* **Brano da leggere**:
====
In un saggio precedente, ho preso come riferimento una novella di Joyce per spiegare le diverse possibilità che si presentano a un soggetto che deve – dovrebbe – passare da un comparto all’altro per cambiare il suo status (Montes 2003b). La novella di Joyce che ho preso in conto è Eveline. Questa novella fa parte della raccolta intitolata da Joyce Dublinesi. Le novelle raccolte nei Dublinesi sembrerebbero essere, di primo acchito, dei testi meno avanguardistici delle altre opere quali, per esempio, l’Ulisse o Dedalus. In realtà, la mia ipotesi è che Joyce, più che sul piano dell’espressione (e sui flussi di coscienza per i quali è soprattutto noto), lavora sul piano del contenuto – un contenuto che riguarda i comportamenti sostanziali – mettendo in scena diversi personaggi che si trovano al cospetto di soglie da superare ma rimangono immobilizzati, per una ragione o l’altra, e non riescono ad andare al di là del confine posto dalle varie situazioni-limite.
====
* **Cosa fare**:
[a] Riporta tutti i titoli di opere di Joyce nominati nel brano su Joyce.
[b] Scrivi il seguito del brano su Joyce, riprendendo dopo la sua ultima frase.
L'elenco che segue non serve per svolgere l'esercizio.

* **Dati registrati**:
====
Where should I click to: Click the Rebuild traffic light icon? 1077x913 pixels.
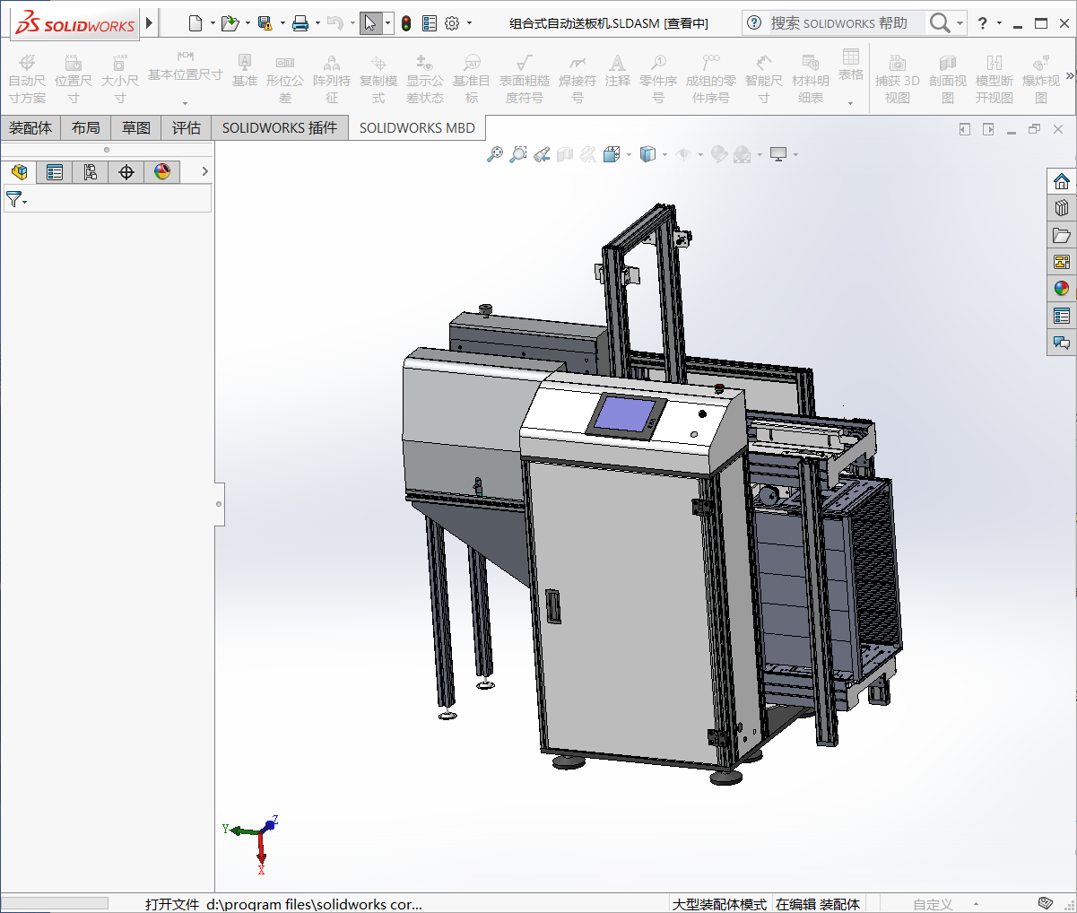pyautogui.click(x=406, y=23)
====
* **Soluzioni**:
[a] Eveline, Dublinesi, Ulisse, Dedalus

[b]
La storia riguardante Eveline è, tutto sommato, semplice. Si tratta di una giovane dublinese a cui è morta la madre che, delusa dalla vita familiare e dal padre tirannico, decide di fuggire con Frank, un marinaio del quale si è innamorata. Gli dà appuntamento alla stazione marittima, ma, una volta giunta sul posto, rimane misteriosamente bloccata e non riesce ad andare oltre la soglia messa in scena materialmente dal recinto che la separa dai passeggeri che devono partire ed equivalente, simbolicamente, all’incapacità di agire. Facendo riferimento a queste novelle, più in generale, Joyce dirà che rappresentano allegoricamente gli abitanti di Dublino, una città che, a sua volta, viene intesa come una sorta di ombelico del mondo in cui si mettono in scena incapacità ad agire e debole volontà di passare ai fatti da parte dei soggetti preposti al fare. Ovviamente, stiamo parlando di un testo letterario che contiene anche un punto di vista autoriale e una poetica più specifica di uno scrittore: non ho intenzionalmente preso in conto questi aspetti. È invece un testo che ho preso come esempio per spiegare in che modo si reagisce, in alcuni casi, alla presenza di una soglia da superare per potere cambiare di status e di vita.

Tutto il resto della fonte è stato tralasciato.